Eine schöne Coming-of-Age-Geschichte hat Tobi Dahmen zu Papier gebracht, seine eigene nämlich. Eine, die ganz viel mit Musik und Tanzen zu tun hat, mit Soul und Ska, mit immer neuen Wochenendausflügen und bierseligen Partys. Mädchen kommen auch mal vor, aber wichtiger ist letztlich die Musik, sind die akribisch zusammengestellten Mixkassetten. Man trifft ehrfürchtig auf Ska-Legende Desmond Dekker, durchschwitzt seine T-Shirts bei Konzerten der Busters und gibt ein Heidengeld für obskure Rare-Soul-Singles aus. Freundschaften werden geschlossen, andere gehen auseinander. Nazi-Skins spalten die Szene, Ausflüge nach London sind ein Fest, weil es hier, auf der Portobello Road, die wirklich coolen Klamotten und die wirklich heißen Scheiben gibt. Irgendwann weiß Tobi dann auch ganz genau, was er ist: ein Mod. Ein Fahrradmod, um genau zu sein, denn den Motorroller, eigentlich unabdingbares Accessoire dieser Jugendkultur, kann er sich nicht leisten.

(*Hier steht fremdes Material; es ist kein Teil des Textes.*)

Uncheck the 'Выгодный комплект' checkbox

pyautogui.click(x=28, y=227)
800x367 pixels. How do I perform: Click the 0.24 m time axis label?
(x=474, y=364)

„Warum mache ich das eigentlich immer noch?“, fragt sich Tobi gegen Ende des Buchs, als er erschöpft nach einem Partywochenende nach Hause – zu Frau und Kindern – zurückkehrt. „Es heißt doch Jugendbewegung. Von Jugend sind wir nun reichlich entfernt.“ Doch das Glücksgefühl, das einem beim Verlassen eines Klubs weit nach Sonnenaufgang erfasst, ist keine Altersfrage.